Três das principais universidades públicas do país, USP, Unesp e Unicamp, estão definindo regras gerais para o uso da inteligência artificial. As novas tecnologias de computação estão se tornando aliadas poderosas da pesquisa acadêmica, mas é preciso cuidado para que as novas possibilidades geradas pela IA não acabem prejudicando os estudos em vez de ajudar. Os debates incluem questões técnicas mas, principalmente, éticas.
Resistir não é uma opção: a inteligência artificial veio para ficar: inclusive, nas universidades. Com um uso cada vez maior por parte de alunos, funcionários, professores e pesquisadores, as principais universidades do país decidiram criar regras para orientar esse uso.
Em geral, as regras para o uso da inteligência artificial nas universidades correspondem a um guia, a um código de ética.

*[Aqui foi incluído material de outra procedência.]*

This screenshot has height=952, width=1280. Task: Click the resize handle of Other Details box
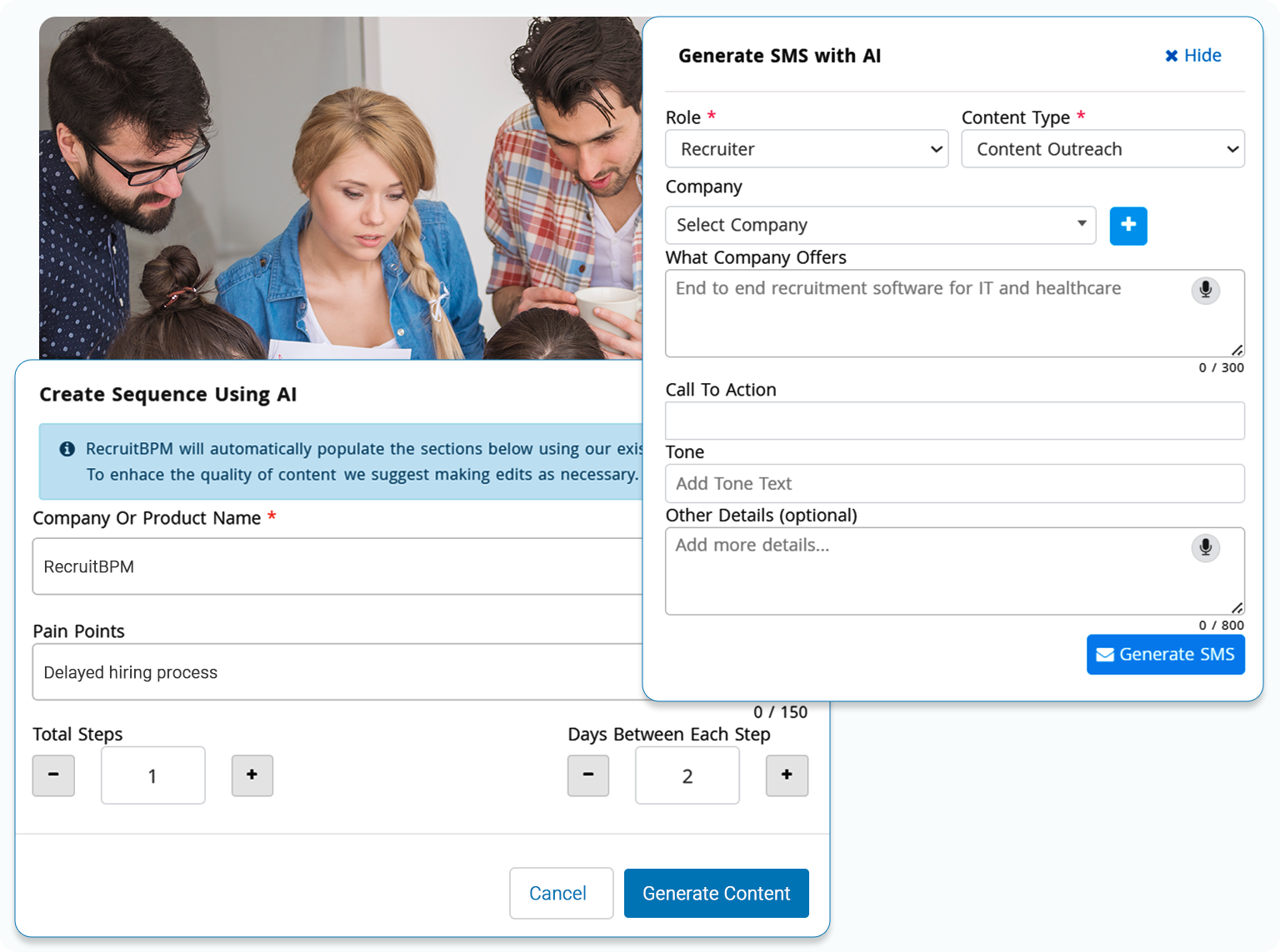point(1237,609)
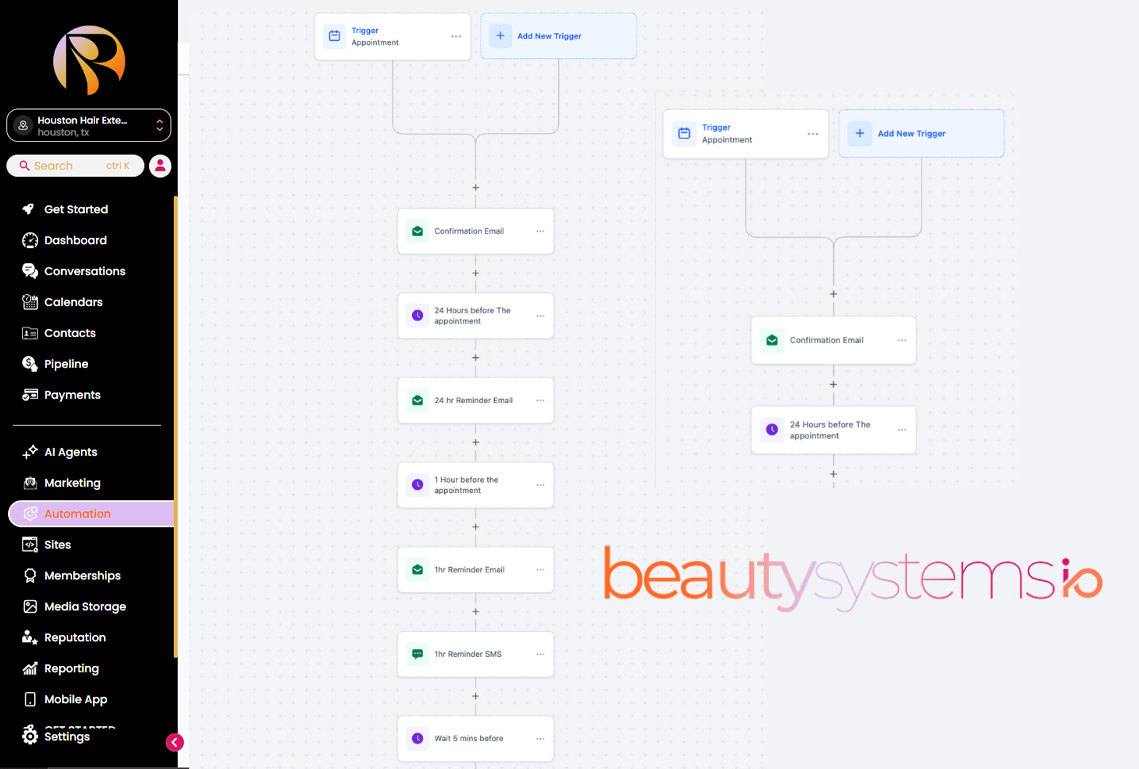Click the Calendars icon in sidebar
Image resolution: width=1139 pixels, height=769 pixels.
click(30, 302)

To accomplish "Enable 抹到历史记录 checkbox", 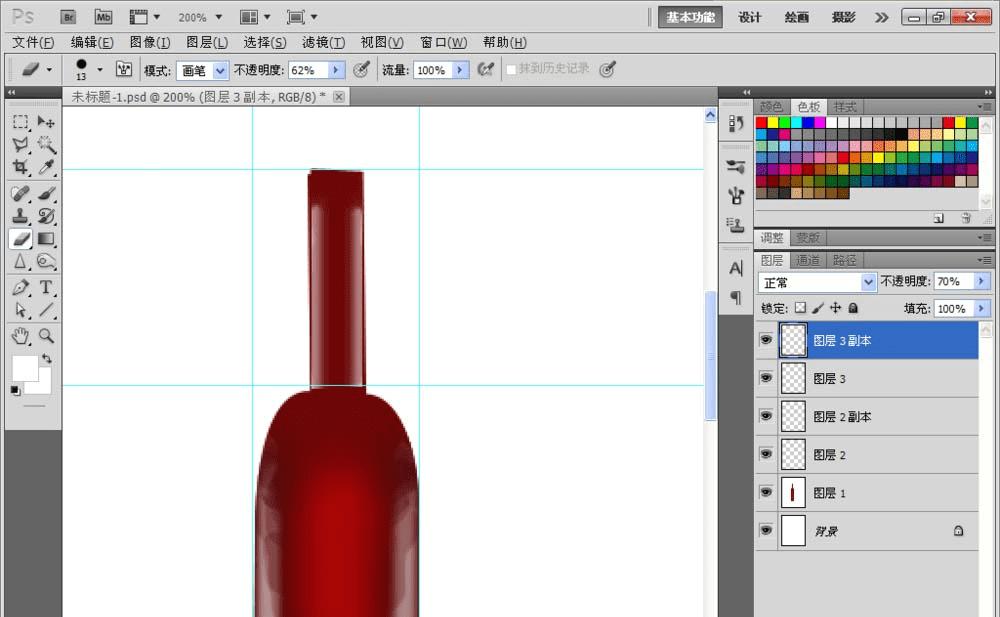I will pyautogui.click(x=511, y=70).
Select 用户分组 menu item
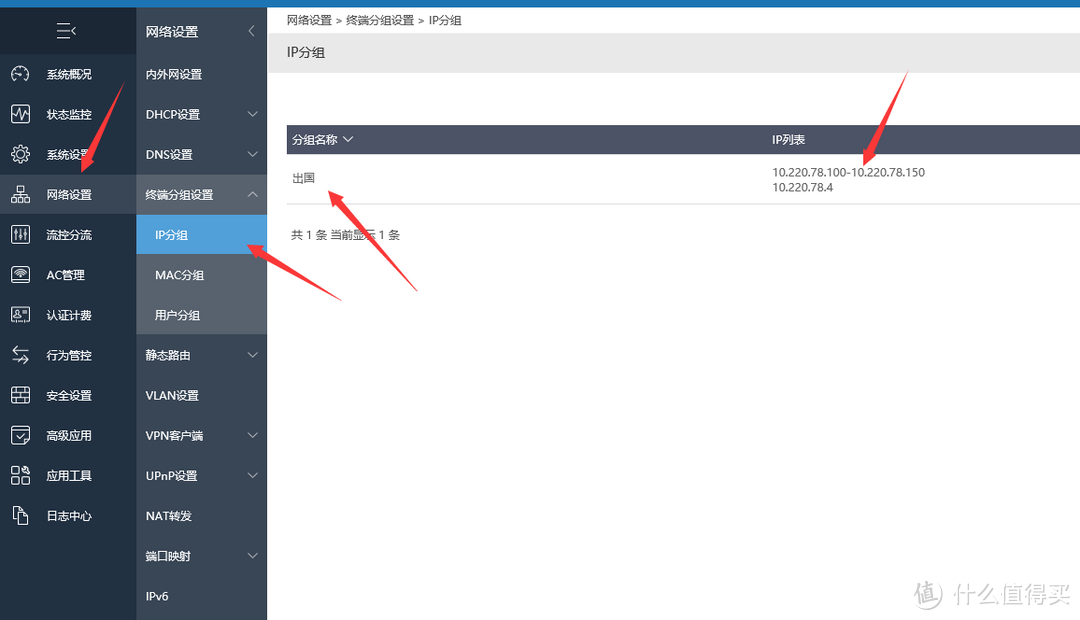The height and width of the screenshot is (620, 1080). pyautogui.click(x=178, y=315)
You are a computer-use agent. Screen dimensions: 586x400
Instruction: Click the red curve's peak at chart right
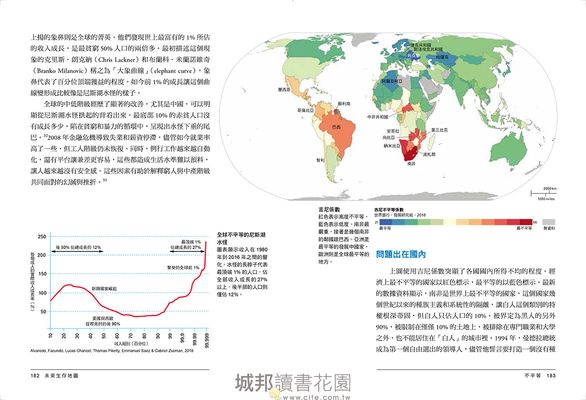click(206, 242)
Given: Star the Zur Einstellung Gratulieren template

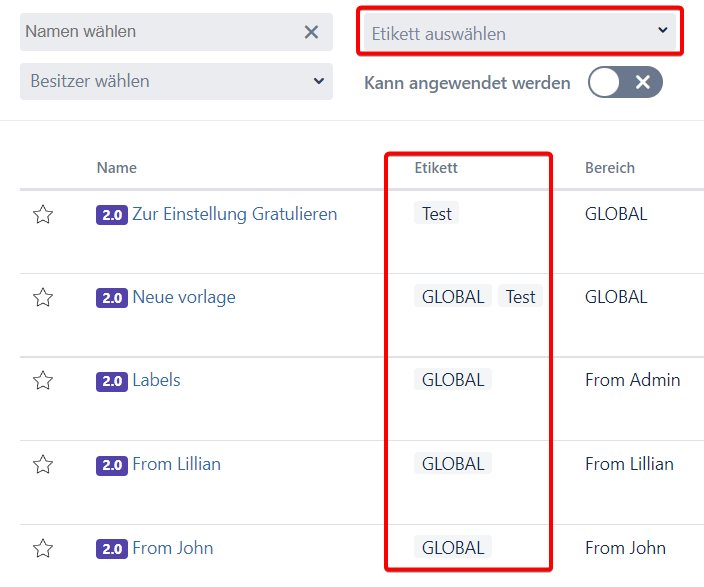Looking at the screenshot, I should pyautogui.click(x=43, y=214).
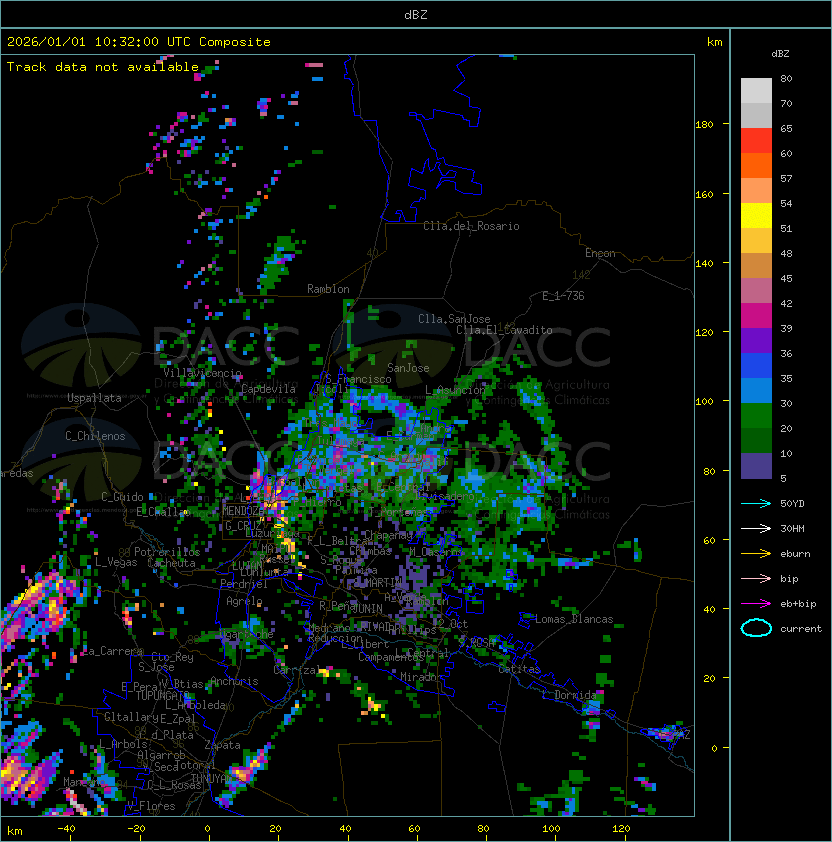Click the pink bip arrow legend icon
Screen dimensions: 832x842
756,578
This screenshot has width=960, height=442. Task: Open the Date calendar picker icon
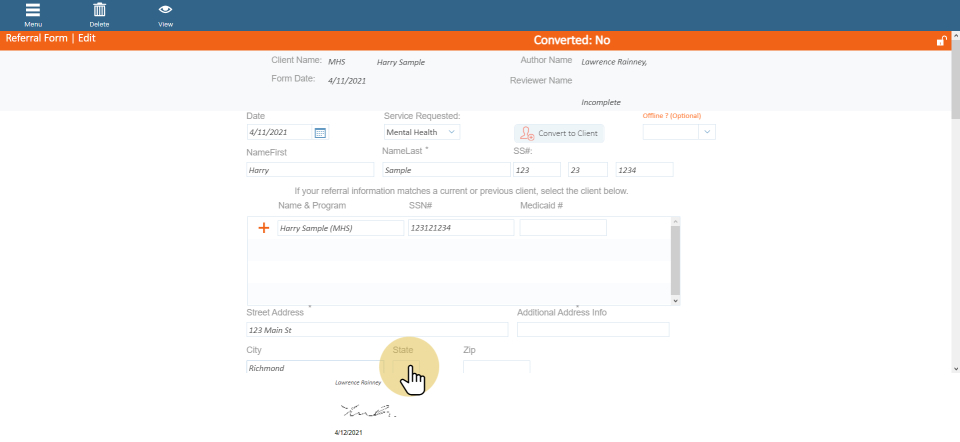[x=320, y=132]
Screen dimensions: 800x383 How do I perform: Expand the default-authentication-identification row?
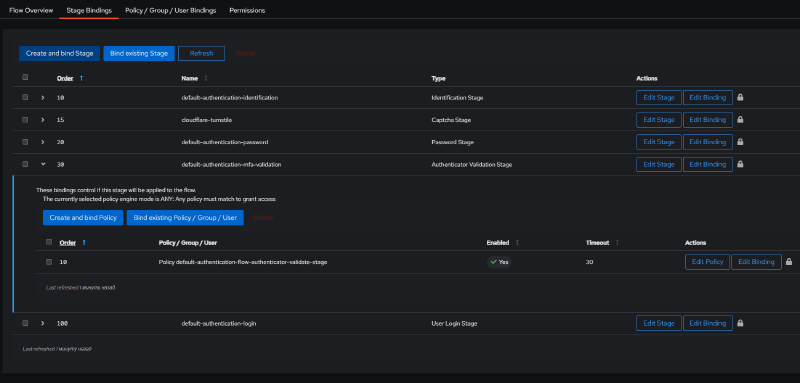(43, 97)
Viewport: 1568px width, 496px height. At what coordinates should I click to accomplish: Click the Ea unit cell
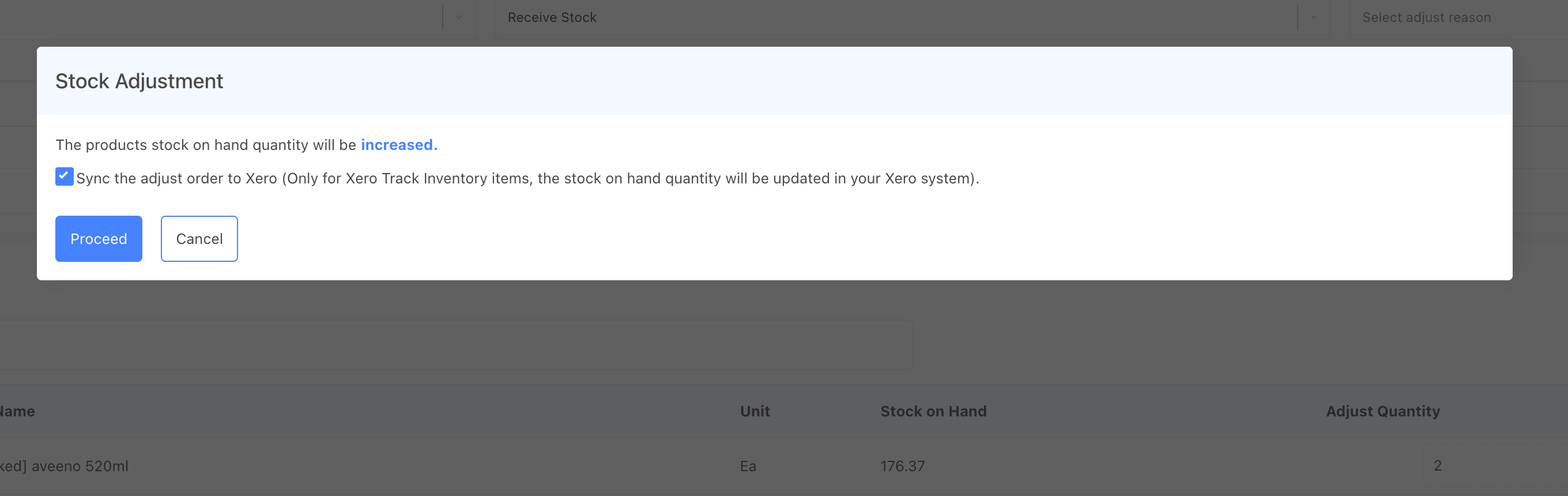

Transparência (dizer que está usando), responsabilidade e revisão por pessoas estão entre as principais diretrizes.
Na Universidade Estadual Paulista (Unesp), o guia da graduação dividiu o assunto em temas: o que se pode fazer, o que não se pode fazer e o que talvez se possa fazer. Vale para alunos e professores. Em todos os casos, a IA pode auxiliar, mas nunca substituir o processo de aprendizado, de produção de conhecimento: a capacidade cognitiva:
Na Unicamp, a Universidade de Campinas, o esforço de elaborar uma diretriz geral está chegando ao fim: algumas áreas já têm os seus guias, a ideia é alinhar e permitir que a IA potencialize o aprendizado e a produção de ciência sem tirar o protagonismo do ser humano: sem substituir as pessoas, sem perder o humano:
Enquanto isso, a inteligência artificial caminha a uma velocidade sobre-humana. Novos desafios já estão colocados como, por exemplo, a supervisão de um trabalho que levaria meses para ser replicado por um humano.